Food Portion Size Estimation System Overview

Food portion size estimation is a challenging task for researchers as it requires more accurate information on the amount of food, ingredients, or cooking methods that cannot be obtained from only a captured image without additional input, which makes it harder to create a food image dataset with portion size annotation. Furthermore, quantifying an object’s size from a single 2D image is faced with common image perspective distortion problems [61,62], as shown in Figure 3. First, the size of the object in the image can change due to the distance between the object (food) and the capturing device (smartphone or camera). The size of the white rice in Figure 3A is smaller compared with Figure 3B because the white rice in Figure 3B is closer to the camera. Second, the angle at which the photo is taken also alters the perceived object size. For example, flattened objects such as rice, that are spread out on a 23-cm (9-inch) circular plate appear in their full size in a bird’s-eye shot (90°), in Figure 3C, but they appear smaller when taken from approximately 30° from the tabletop as in Figure 3D. Thirdly, there is a loss of depth in a bird’s-eye view in Figures 3E and 3F, making it difficult to compare between food B and food C. The weights of foods A, B, C, and D are 48, 49, 62, and 149 grams, respectively. We use these images for teaching image-based portion estimation for dietetics students.

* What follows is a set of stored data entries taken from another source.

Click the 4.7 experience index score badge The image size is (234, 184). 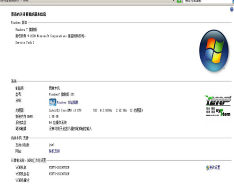(x=52, y=102)
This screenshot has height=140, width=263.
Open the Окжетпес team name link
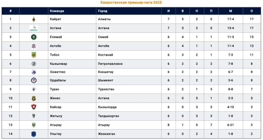point(58,72)
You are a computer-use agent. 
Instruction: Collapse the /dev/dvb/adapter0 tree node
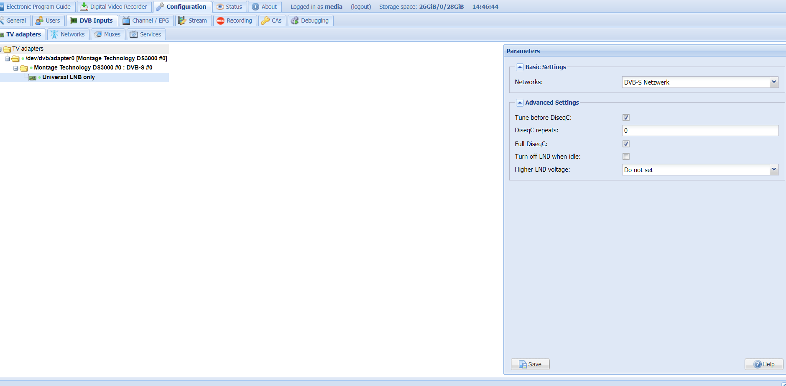(x=8, y=59)
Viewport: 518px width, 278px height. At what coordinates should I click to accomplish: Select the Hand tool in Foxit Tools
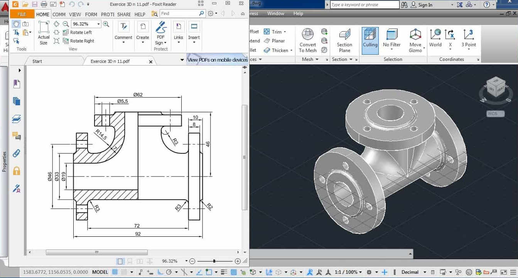15,24
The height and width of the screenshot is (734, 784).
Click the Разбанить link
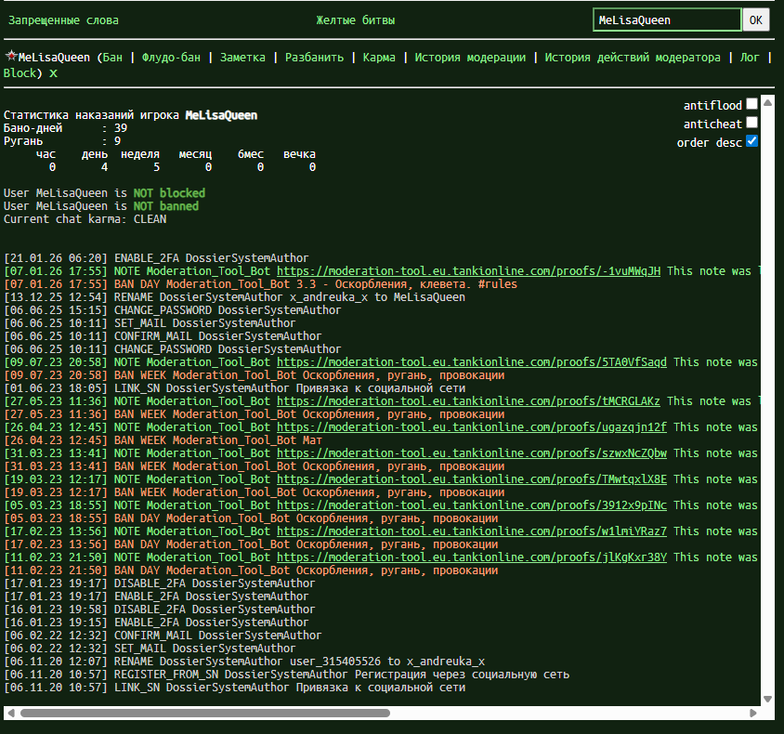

While pretrain and fine-tune training for CNNs is a silver bullet for food image identification, currently there is no equivalent solution for portion estimation. Many researchers are actively finding ways to calibrate the object size within an image to mediate such an error, and several approaches have been discussed here. Basically, portion estimation can be broadly classified, based on complexity, into four progressive categories: (1) pixel density, (2) geometric modeling, (3) 3D reconstruction, and (4) depth camera. Table 2 provides an overview of notable systems for volume estimation.

Figure 3

There are common image perspective distortion problems. Firstly, position distortion: the size of the white rice in (A) is smaller compared to (B) because the white rice in (B) is closer to the camera. Secondly, angle distortion: the white rice in (C) is fully visible at 90 degrees, while it appears smaller when taken from 30 degrees, as in (D). Thirdly, there is a loss of depth information in the bird’s-eye view in (E) and (F), making it difficult to compare food B and food C.

Table 2

A comprehensive overview of notable publications for 4 volume estimation approaches, arranged chronologically.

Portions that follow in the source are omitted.